Conviction for second-degree assault reversed for a palpable error in the jury instruction that allowed the jury to find that Davidson’s hands were dangerous instruments as he used them to strike the victim.  Conviction for first-degree unlawful imprisonment affirmed.

Kentucky Revised Statutes (KRS) 500.080(3) requires that in order for parts of the human body to qualify as a dangerous instrument, the body part must directly cause a serious physical injury.  While the evidence amply supported a finding that Davidson inflicted a physical injury with his fists, it did not support a finding that Davidson inflicted a serious physical injury with his fists.

Based on the plain meaning of KRS 500.080(3), it is clear that parts of the human body are to be treated differently from any other instruments, articles, or substances in determining whether they are dangerous instruments. To establish that an instrument, article, or substance other than a part of the human body qualifies as a dangerous instrument, the Commonwealth must prove only that it is "readily capable of causing death or serious physical injury" "under the circumstances in which it is used, attempted to be used, or threatened to be used[.]"  Thus, there need only be the risk of death or serious injury. Under these circumstances, the fact that serious physical injury did not, in fact, occur would not be dispositive of whether a dangerous instrument was used.  But the plain meaning of the statutory definition of "[d]angerous instrument" as "any instrument, including parts of the human body when a serious physical injury is a direct result of the use of that part of the human body . . ." adds an additional element to establishing that a part of the human body is a dangerous instrument.  Where the instrument in question is a part of the human body, such as a fist or foot, it is not enough to show the risk of serious injury or death. Instead, the Commonwealth must establish that serious physical injury actually occurred as a direct result of the use of that part of the human body. This is the only way to give meaning to the clause, "when a serious physical injury is a direct result of the use of that part of the human body," in the context of the statute as a whole.

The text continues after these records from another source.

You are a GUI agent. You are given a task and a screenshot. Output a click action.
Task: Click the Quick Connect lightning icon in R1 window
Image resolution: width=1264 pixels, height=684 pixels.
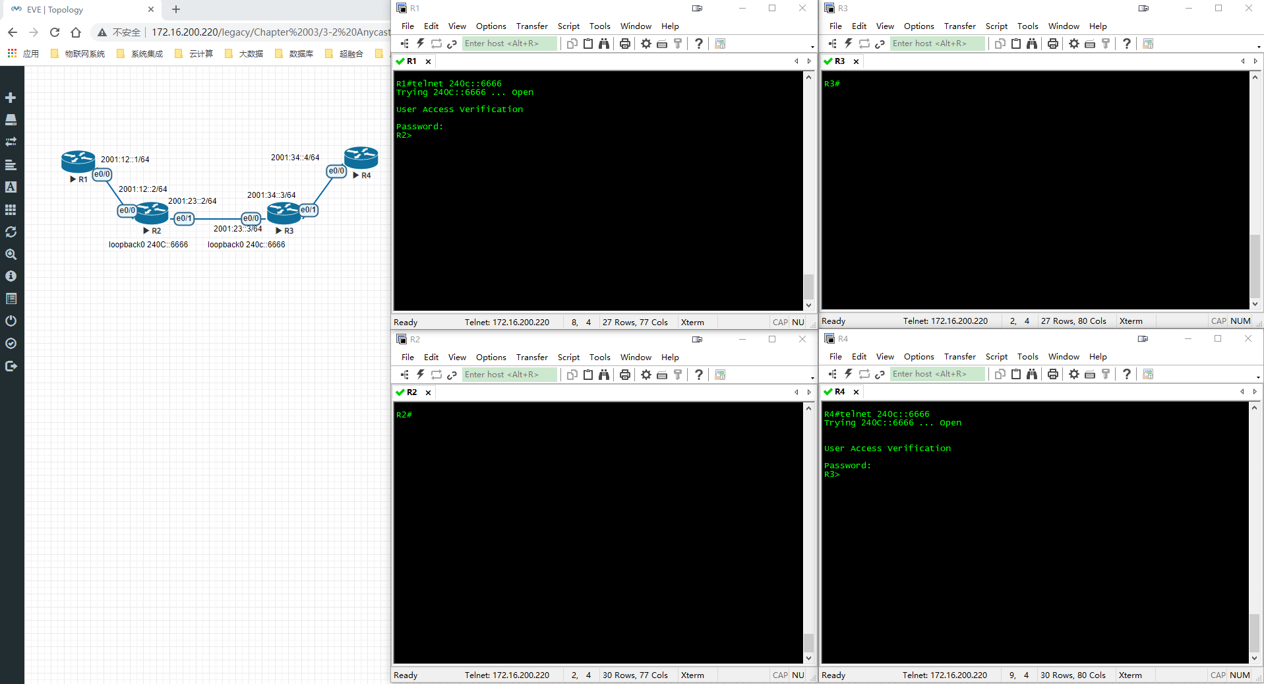[420, 44]
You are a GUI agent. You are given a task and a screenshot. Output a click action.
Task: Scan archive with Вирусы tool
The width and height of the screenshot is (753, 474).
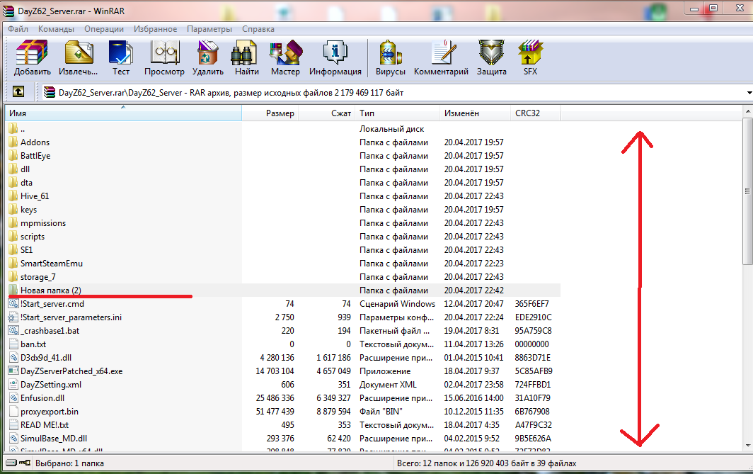[391, 57]
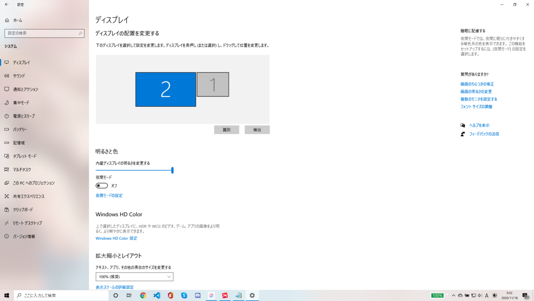Screen dimensions: 534x301
Task: Select 記憶域 in the sidebar
Action: (27, 143)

The fact that there was insufficient evidence to support a conviction of second-degree assault based on the theory that Davidson’s fists were a deadly weapon is the equivalent of an acquittal on that theory.  Because of double jeopardy, Davidson may not be retried for second-degree assault based on this theory.  But there was sufficient evidence upon which to convict Davidson of fourth-degree assault, a lesser included offense of second-degree assault, which was also presented to the jury.  Thus, there is no impediment to his being retried for the lesser included offense of fourth-degree assault.

BELLFIELD V. COMMONWEALTH
CRIMINAL - Juvenile; Youthful Offenders
2004-CA-001106
PUBLISHED  - AFFIRMING
MCANULTY, J.
Date: 2/3/2006

The trial court was correct in determining that the ten day limit of RCr 3.10 was inapplicable.  The adjudication of a juvenile is only subject to the criminal rules once the decision to try the juvenile as an adult is made and, therefore, it is solely governed by the juvenile code prior to that decision.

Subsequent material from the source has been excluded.